Jeden bieg - 30 złotych medali

Dziś napiszę Wam trochę o medalach, o które już niedługo będę walczył. Na igrzyskach olimpijskich sprawa jest prosta - jedna dyscyplina ma dwa finały (po jednym dla kobiet i mężczyzn) i dwa komplety medali (po jednym złotym, srebrnym i brązowym dla kobiet i mężczyzn). Na igrzyskach paraolimpijskich jest trochę inaczej. Dla przykładu, bieg na 100 metrów ma w tym roku aż 30 finałów, a co za tym idzie, rozdawanych jest 30 kompletów medali! Skąd taka liczba?

Wyjaśnienie jest dość proste. Wszyscy sportowcy, biorący udział w igrzyskach paraolimpijskich, dzieleni są na grupy w zależności od stopnia i rodzaju posiadanej niepełnosprawności. Głównych kategorii jest sześć i tworzą je osoby odpowiednio po amputacjach, z porażeniem mózgowym, z niepełnosprawnością intelektualną, poruszający się na wózku inwalidzkim, niewidomi oraz wszyscy ci, których niepełnosprawności nie można zakwalifikować do żadnej z powyższych grup.

W obrębie tych głównych kategorii tworzone są podkategorie, pozwalające na stworzenie grup zawodników o równych szansach. Nie powinno już Was zatem dziwić, że na Igrzyskach Paraolimpijskich w Rio zaplanowanych zostało aż 30 biegów i wyścigów sportowców na wózkach. W ten sposób osoby ze znaczną niepełnosprawnością nie startują ze sportowcami o lekkiej niepełnosprawności, osoby niewidome nie muszą mierzyć się z zawodnikami o świetnym wzroku itp.

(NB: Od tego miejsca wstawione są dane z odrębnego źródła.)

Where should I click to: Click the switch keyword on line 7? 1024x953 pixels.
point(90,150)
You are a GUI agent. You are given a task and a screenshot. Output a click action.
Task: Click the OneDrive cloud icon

Jak to wygląda w mojej dyscyplinie - skoku wzwyż? W tym roku odbędą się trzy konkursy (tylko dla mężczyzn, kobiety na igrzyskach paraolimpijskich wzwyż nie skaczą) dla trzech podkategorii sportowców zakwalifikowanych do głównej kategorii osób z amputowanymi kończynami. Tu możecie się trochę zdziwić - w końcu moja stopa nie została amputowana, jest zniekształcona. I właśnie dlatego przydają się te wszystkie szczegółowe podziały, ponieważ w tej kategorii mieszczą się również osoby z dysfunkcjami kończyn, takimi jak moja.

Jak sami widzicie, choć na początku wydaje się to wszystko dość skomplikowane, to musicie przyznać, że taki system jest bardzo potrzebny. Co prawda dzięki niemu w samej lekkoatletyce walka będzie toczyć się o aż 177 kompletów medali, ale według mnie należy się z tego tylko cieszyć - to jeszcze więcej emocji nie tylko dla samych sportowców, ale przede wszystkim dla kibiców!

Na sam koniec krótkie podsumowanie jak to wygląda u nas: z Polski na igrzyska paraolimpijskie w tym roku pojedzie razem ze mną 30 osób (lekkoatletyka). Będziemy startować w ośmiu różnych konkurencjach, w których walczyć będziemy o 20 złotych medali.

Mam nadzieję, że udało mi się dobrze wyjaśnić, dlaczego na przykład za skok wzwyż przyznane zostaną trzy złote medale. Nie ukrywam, że marzę, aby jeden z nich już wkrótce był mój. Już zaczynajcie trzymać kciuki!